Romantic poems for her biographyOn 8 December 1865, the front page of the London Times included the following obituary: 'On the 4 inst., at 34 Coleshill-street, Eaton-square, Frances, the wife of Louis Lindon, Esq. Friends will kindly accept this intimation.' The 65 year old Mrs Lindon was survived by her husband, a sales agent twelve years her junior, and three children. The eldest, 31 year old Edmund was in government service; 27 year old Herbert and 21 year old Margaret still lived at home. Their mother's death naturally affected them, but it was otherwise of interest only to those with memories of Hampstead forty-six years ago. For it was there, in the autumn of 1818, that Frances Lindon had been known as Fanny Brawne. And it was there that she met a struggling young poet named John Keats. The anonymous Mrs Lindon was, in fact, the mysterious, unnamed beloved of the now famous Keats.
It was seven years after her death before Fanny's identity became known. Though she had told her children of her romance with Keats, and shown them her collection of his books and love letters, she had also made them promise to never tell their father. But when Louis Lindon died in 1872, Fanny's children (led primarily by Herbert) were finally able to profit from their mother's story.

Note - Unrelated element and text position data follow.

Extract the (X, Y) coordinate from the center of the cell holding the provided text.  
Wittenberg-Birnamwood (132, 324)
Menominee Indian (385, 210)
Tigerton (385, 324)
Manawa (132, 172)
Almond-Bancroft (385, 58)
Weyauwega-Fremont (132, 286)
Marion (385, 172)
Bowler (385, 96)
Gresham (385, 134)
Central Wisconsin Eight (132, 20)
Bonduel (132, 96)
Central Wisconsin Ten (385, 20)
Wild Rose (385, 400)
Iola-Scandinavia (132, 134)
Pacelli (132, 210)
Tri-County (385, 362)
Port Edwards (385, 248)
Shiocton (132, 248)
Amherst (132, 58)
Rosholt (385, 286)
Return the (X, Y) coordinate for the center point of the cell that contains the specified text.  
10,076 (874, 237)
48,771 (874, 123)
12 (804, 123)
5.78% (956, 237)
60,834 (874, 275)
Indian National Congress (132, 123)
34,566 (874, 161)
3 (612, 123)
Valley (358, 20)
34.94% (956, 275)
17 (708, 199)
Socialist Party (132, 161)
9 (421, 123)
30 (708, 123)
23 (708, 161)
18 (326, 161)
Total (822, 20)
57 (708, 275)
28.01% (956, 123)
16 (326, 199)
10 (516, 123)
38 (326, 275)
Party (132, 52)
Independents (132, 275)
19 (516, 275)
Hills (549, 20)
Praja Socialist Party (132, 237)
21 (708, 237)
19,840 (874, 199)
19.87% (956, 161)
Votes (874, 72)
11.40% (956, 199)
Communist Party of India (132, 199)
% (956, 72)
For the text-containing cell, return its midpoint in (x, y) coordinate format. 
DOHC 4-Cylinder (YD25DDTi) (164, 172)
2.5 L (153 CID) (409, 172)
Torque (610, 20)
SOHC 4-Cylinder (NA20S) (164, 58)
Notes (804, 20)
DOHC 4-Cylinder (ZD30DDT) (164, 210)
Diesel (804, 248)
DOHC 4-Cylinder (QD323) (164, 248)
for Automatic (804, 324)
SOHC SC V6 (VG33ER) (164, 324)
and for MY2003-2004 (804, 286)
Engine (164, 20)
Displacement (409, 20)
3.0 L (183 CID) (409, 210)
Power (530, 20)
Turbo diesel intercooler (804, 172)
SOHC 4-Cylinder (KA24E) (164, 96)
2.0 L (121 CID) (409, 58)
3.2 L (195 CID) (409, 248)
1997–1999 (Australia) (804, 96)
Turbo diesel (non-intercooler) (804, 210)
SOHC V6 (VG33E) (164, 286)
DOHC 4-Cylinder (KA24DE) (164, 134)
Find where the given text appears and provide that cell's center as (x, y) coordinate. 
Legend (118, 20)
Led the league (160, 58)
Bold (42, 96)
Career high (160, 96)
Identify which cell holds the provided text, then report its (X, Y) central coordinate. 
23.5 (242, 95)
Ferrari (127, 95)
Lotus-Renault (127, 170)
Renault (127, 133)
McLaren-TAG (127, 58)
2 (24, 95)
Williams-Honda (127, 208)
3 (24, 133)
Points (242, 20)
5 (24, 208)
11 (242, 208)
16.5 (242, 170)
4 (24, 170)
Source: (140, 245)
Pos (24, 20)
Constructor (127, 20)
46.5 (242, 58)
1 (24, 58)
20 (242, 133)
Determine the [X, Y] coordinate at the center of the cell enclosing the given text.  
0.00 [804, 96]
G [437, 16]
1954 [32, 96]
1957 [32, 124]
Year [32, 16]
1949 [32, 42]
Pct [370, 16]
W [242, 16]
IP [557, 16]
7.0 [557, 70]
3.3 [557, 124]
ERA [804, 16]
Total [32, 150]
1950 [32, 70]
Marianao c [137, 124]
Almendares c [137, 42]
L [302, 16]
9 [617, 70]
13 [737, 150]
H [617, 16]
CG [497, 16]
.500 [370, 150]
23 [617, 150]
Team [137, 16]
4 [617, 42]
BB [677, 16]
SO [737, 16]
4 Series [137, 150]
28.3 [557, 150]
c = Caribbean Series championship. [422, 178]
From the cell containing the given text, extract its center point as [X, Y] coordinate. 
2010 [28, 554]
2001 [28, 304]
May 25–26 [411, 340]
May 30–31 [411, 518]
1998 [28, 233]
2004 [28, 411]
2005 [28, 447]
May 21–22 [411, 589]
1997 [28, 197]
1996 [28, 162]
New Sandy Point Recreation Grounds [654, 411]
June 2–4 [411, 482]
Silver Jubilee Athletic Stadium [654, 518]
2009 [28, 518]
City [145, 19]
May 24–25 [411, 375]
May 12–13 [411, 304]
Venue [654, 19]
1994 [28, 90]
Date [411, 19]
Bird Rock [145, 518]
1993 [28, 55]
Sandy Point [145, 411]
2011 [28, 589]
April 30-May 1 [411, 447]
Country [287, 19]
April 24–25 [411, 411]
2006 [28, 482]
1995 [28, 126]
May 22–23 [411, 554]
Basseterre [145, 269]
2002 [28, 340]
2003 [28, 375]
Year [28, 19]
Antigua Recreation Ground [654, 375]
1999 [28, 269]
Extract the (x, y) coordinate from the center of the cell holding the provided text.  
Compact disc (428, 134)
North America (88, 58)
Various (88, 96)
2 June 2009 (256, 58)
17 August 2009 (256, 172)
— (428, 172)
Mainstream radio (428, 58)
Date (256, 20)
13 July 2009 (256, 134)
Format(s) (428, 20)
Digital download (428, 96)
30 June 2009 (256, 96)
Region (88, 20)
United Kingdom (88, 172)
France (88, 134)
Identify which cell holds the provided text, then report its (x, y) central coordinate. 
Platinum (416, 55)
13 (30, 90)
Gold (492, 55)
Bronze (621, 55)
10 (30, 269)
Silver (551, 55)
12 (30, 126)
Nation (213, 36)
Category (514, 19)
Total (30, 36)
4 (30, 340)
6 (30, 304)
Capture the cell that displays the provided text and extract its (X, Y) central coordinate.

And profit they did. Though Keats had died in 1821, just 25 years old and largely unknown, the resulting years had witnessed a belated recognition of his genius. He was now considered among the greatest English poets. His works sold briskly and, in 1848, the first biography of Keats was published. Written by Richard Monckton Milnes with the aid of several of Keats's friends, it nevertheless angered many others. Like Percy Shelley's elegy 'Adonais', Milnes's biography created an image of Keats as a sickly dreamer done to death by bad reviews. It was a sentimental portrait and psychologically false. And though it mentioned Keats's engagement to a young lady, it never named the lady in question.
Fanny had witnessed the growth of Keats's reputation; perhaps she had read the numerous books which eulogized him. But she never revealed herself, nor took a noteworthy interest in his life. Her husband knew only that she and the poet had met as neighbors in Hampstead. Fanny never told him otherwise.
But she had kept Keats's love letters to her, over three dozen of them; many were mere notes, others lengthy chronicles of his devotion, others jealous ramblings which revealed a heretofore new (and, to his admirers, unpleasant) aspect of Keats's character. These letters would later be celebrated as among the most beautiful ever written. But in the 1870s, matters were quite different. Fanny clearly believed they were valuable, or else she would never have given them to her children. Yet what sort of value did she envision? Did she think they would aid scholarship? Or give new insight into Keats's life? Or did she intend for her children to sell them and literally profit from her long ago romance? We do not know the answer. We do know, however, that, upon his father's death, Herbert Lindon immediately sought to sell the letters.